5月8日
5月9日 12時13分
私達の学校は“矛盾”に包まれた。
「今月ってまだ春だよね…?」
「多分もう脳内では夏という判断になってる」
5月初めとは思えない暑さのある日、いつも通り私は友人と下校していた。歩くだけでじわりと内側からかく汗は、地味にダメージが大きい。これでまだ冬服を着ている子がいるのだから尊敬する。とはいえ、もうじき駅に付けば日本人の適温で調整してある電車に乗れるのだが。
「というか、明日休みなの知らなかったんだけど」
「結構前から言ってたよ…」
「先生の話は頭に入ってこないからしゃーない!」
「この先どう生きていくのだ貴様は」
the女子校ガールの彼女は、ノー天気でマイペース。課題の提出日を1ヶ月間違えていた時は、本当に将来大丈夫なのか心配になった。

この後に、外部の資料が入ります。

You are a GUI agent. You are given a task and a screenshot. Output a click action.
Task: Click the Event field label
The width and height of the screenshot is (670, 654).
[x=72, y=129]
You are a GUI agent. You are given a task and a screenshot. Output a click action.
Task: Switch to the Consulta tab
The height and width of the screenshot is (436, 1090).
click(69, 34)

地下鉄で帰る友人と別れ私は改札をくぐる。ホームには心なしか明るい顔をしたサラリーマンが多い。流石金曜日。私がいつも乗る5両目3番ドアの場所を見ると、見覚えのある顔を見つけた。
「瀬川さんだ」
「おす」
振り向いたのは短髪のイケメンガール、瀬川海晴。私の所属するテニス部の部長でありエースである。勿論同い年。訳あって名字にさん付けで呼んでいるが、別に仲が悪いわけじゃない。むしろ結構仲良しなんじゃないだろうか。てか、そうでないと私泣いちゃう。
「瀬川さんと帰るの久しぶりだわ」
「部活の日も別に一緒に帰るってわけじゃないしね、橋村と」
ホームに来た電車に乗り込み、二人で座席横に並ぶ。彼女と帰るときは大体この並び方だ。私の学校は私立なだけあって、電車や路上でのマナーが悪いとすぐに学校へ連絡が入ってしまう。一見面倒そうに見えるが、社会的常識があれば当たり前に守れる事なので、別に大したことではない。

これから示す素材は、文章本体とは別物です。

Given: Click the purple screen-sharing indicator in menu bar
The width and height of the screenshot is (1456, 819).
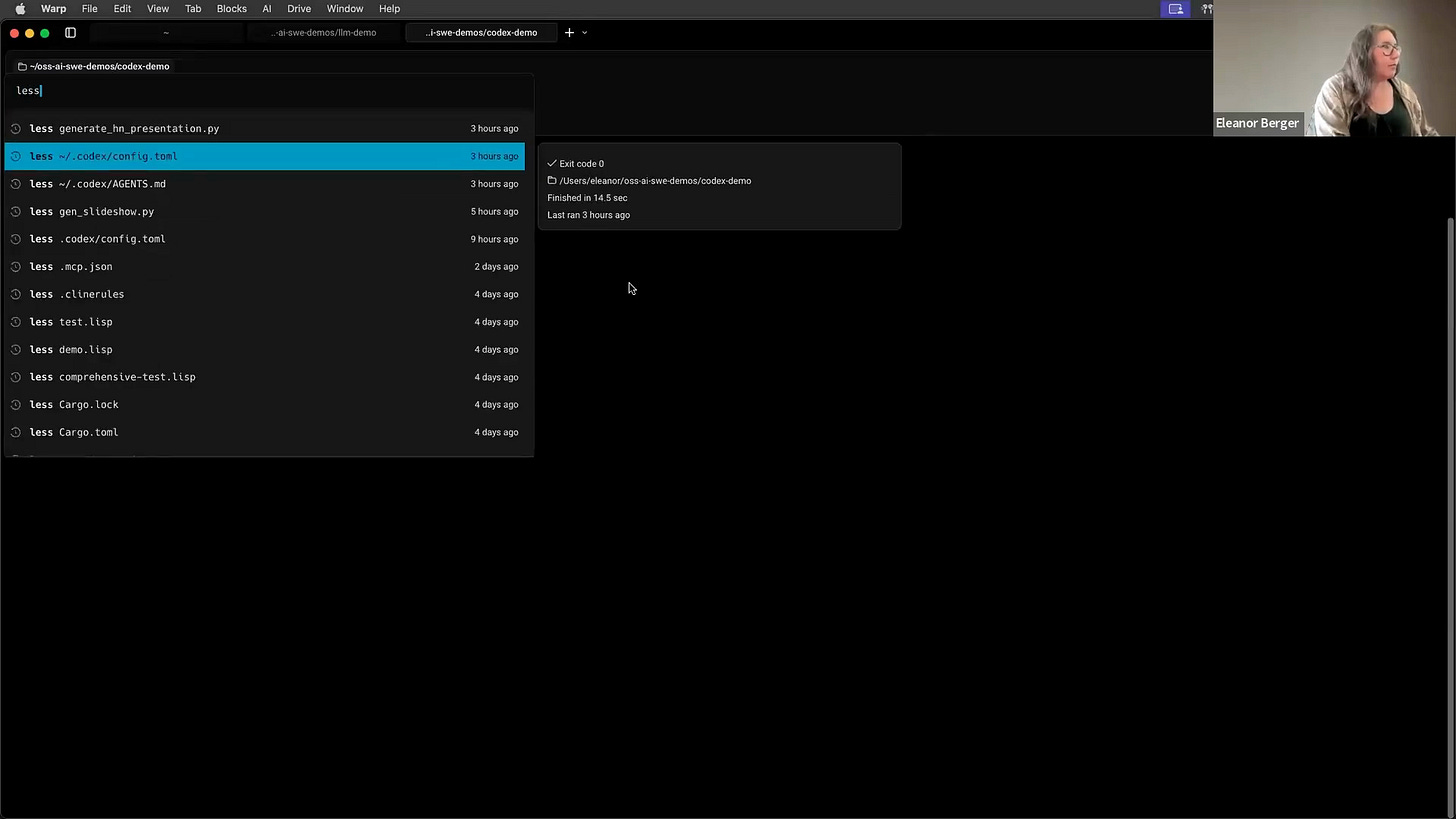Looking at the screenshot, I should click(1176, 8).
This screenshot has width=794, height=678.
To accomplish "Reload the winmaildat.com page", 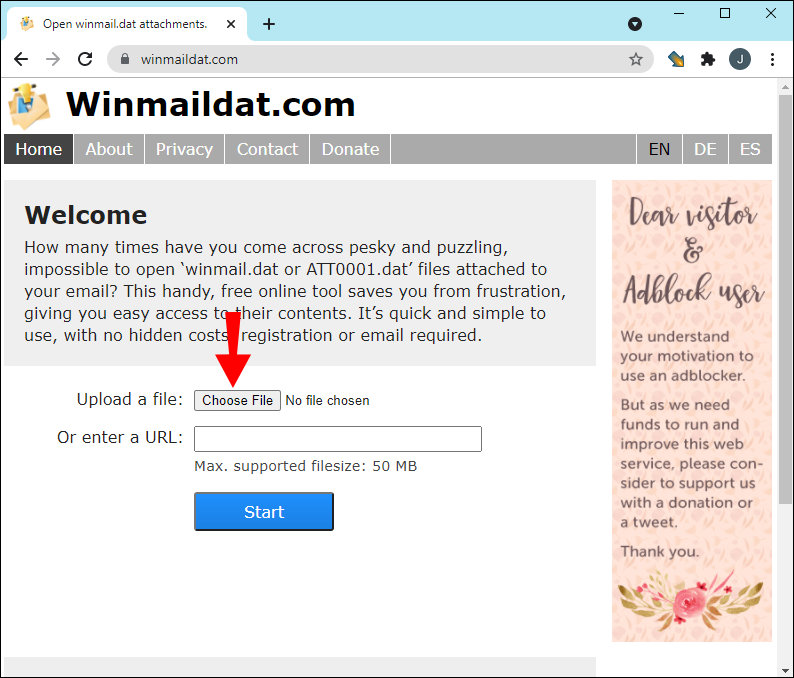I will tap(85, 59).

適温電にゆられて3駅ほど進んだ頃に、唐突に瀬川さんは私に質問した。
「橋村はさー」
「うん」
「夢とか、見る?」
「さっきまでの大根の話と全く脈略ないけど、ハイよく見ます」
「なんか、テレビで見たんだけどさ。夢って人に話すと正夢にはならないんだってさ」
「そうなんだ、じゃあ金絡みの夢は絶対人に話さないようにしないとじゃん」
「それテレビでも言ってた。でも、悪い夢は人に話すと正夢にはならないけど、話された人が続きを見ることになるんだって」
「迷惑な話だねぇ」
胡散臭いなぁとも思ったけど、前にどっかの脳科学のお偉いさんが人間は思い込みに弱いって言ってたし、あながち嘘でもないのかもしれない。
「あ、それと明日は1時から練習になりました」
「らじゃっす」
そんなことを話していると私の降りる駅に到着したので、瀬川さんに別れを告げて降りる。本当に遠くから見るとイケメンにしか見えないなぁ、とか思いながら改札をくぐる。何となく空を見上げれば、雲ひとつない空。腕時計を見れば16時11分を指している。長針はまだまだ短針に追いつけない。何だか永遠に追いつけないように感じるけど、どうせあと20分もすれば何事も無かったように通り抜けると考えたら、不思議な気持になる。
家に着いて今日の復習、次の予習、追加の自習をして、夕飯を食べて、風呂に入り、寝る。今日もいつも通りだった。目を閉じて思う、今日は夢をみるだろうか、いい夢は話しちゃいけないんだよな、確か。
そんなことを考えてるうちに意識は飛んでいった。